What might Susan’s and Martha’s personalized Covid-19 risk information look like? Using one prototype smartphone app, their risk profiles are strikingly comparable. With real-time Covid-19 incidence data based on ZIP code, if they become infected they have similar probabilities of hospitalization (3.3%) and death (0.12%). Because Susan’s family is living in the open economy rather than in lockdown, she has a higher probability of becoming infected (20 per 1,000 chance per week) than does Martha (1 in 1,000). Infected children have a near-zero risk for hospitalization and death, and the parents are in nonvulnerable risk categories. So counterintuitively, Susan and Martha’s objective household risk of serious outcomes is almost identical.
Covid-19 risk algorithms are not a magic bullet to remedy polarization.
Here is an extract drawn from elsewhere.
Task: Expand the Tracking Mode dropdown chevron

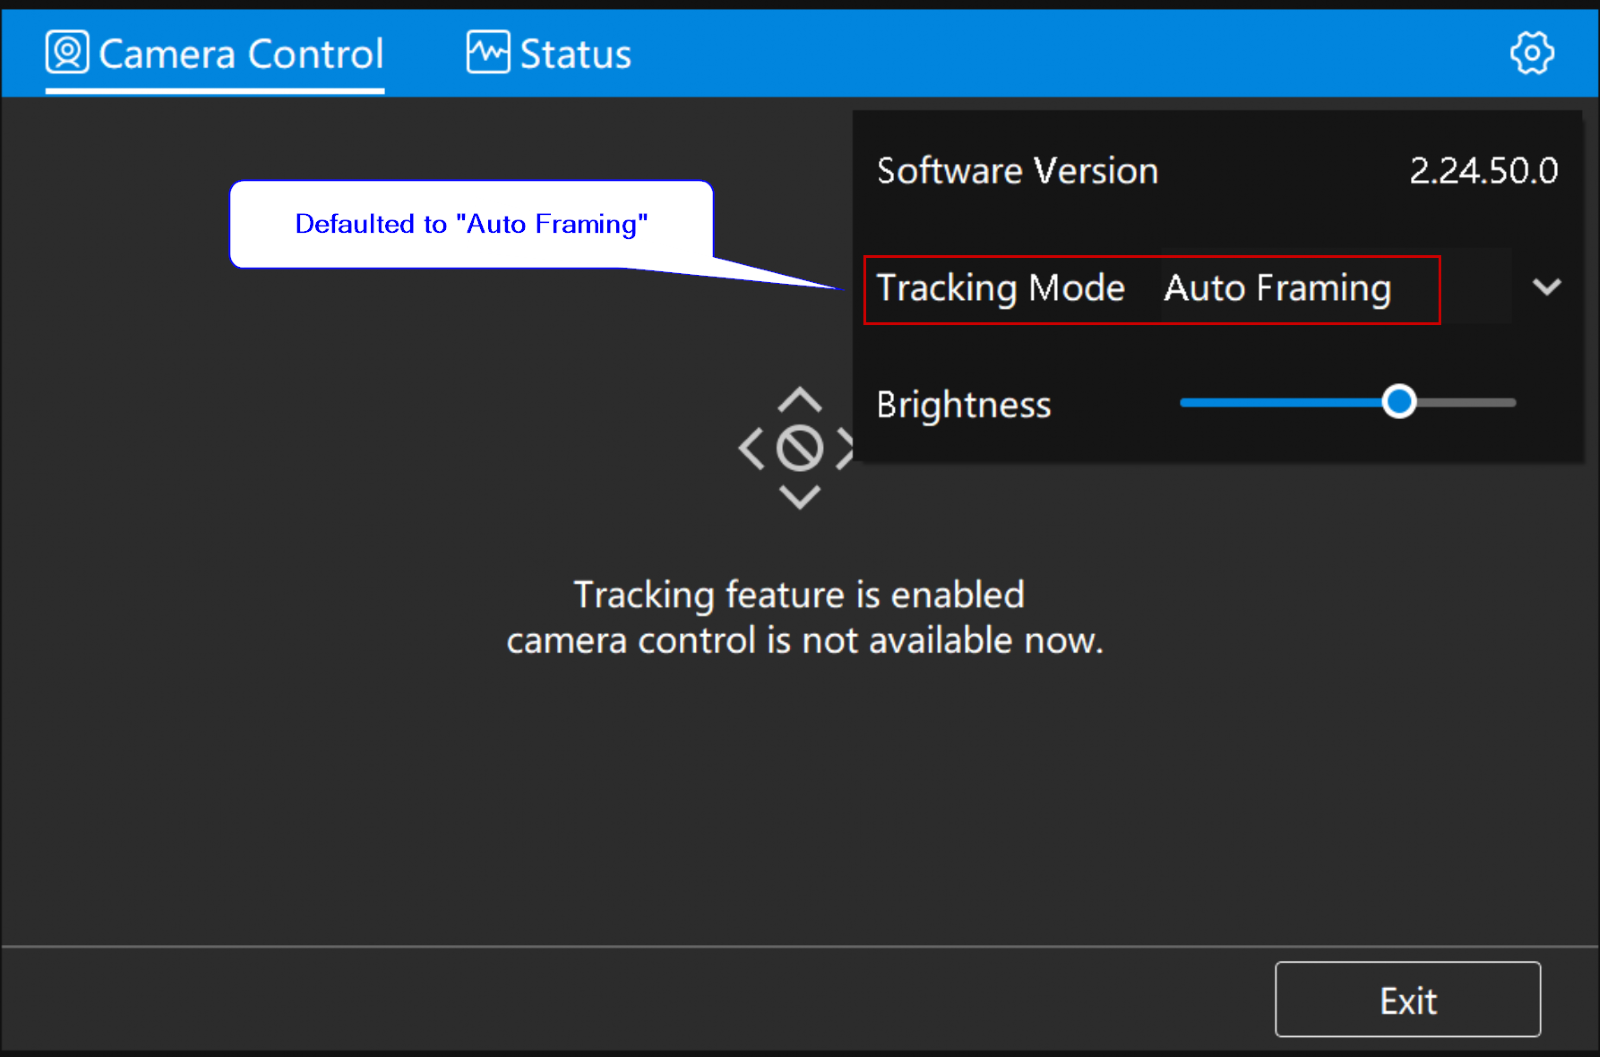Action: (x=1546, y=288)
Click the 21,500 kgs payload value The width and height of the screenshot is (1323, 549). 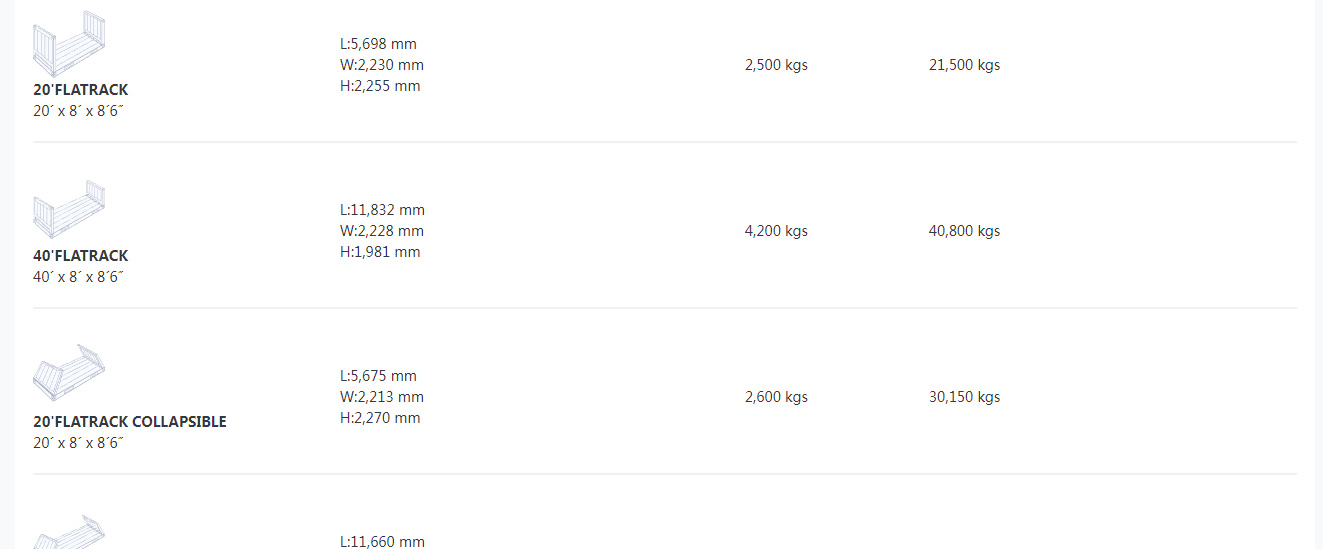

Social scientists have long demonstrated the impediments to changing beliefs in human reasoning. But as their predictive value improves over time, personal risk metrics can provide the common evidence-based benchmark we currently lack. With government and public health commitment to collect and provide data for consumer decision-making, a common platform for decisions can be forged.
There is, of course, a chicken-and-egg conundrum in shaping this more effective national narrative. Public and private institutions need willing participants and consumers. Consumers need functioning institutions. We need each other.
When teachers, parents, employers, public-facing businesses, and consumers have common ground for decision-making, a collective and less polarized societal narrative can emerge. This is not a two-way street but a multi-lane highway.
Many countries have benefited from the rewards of social cohesion around Covid practices. They have achieved both a functioning society and a low human toll. With better data and personalized algorithms, we might be able to replicate their experience.
Steven Phillips is an internal medicine physician and medical epidemiologist. Formerly with the Centers for Disease Control and Prevention, he is a senior fellow with the U.K. Royal Institute of International Affairs (Chatham House).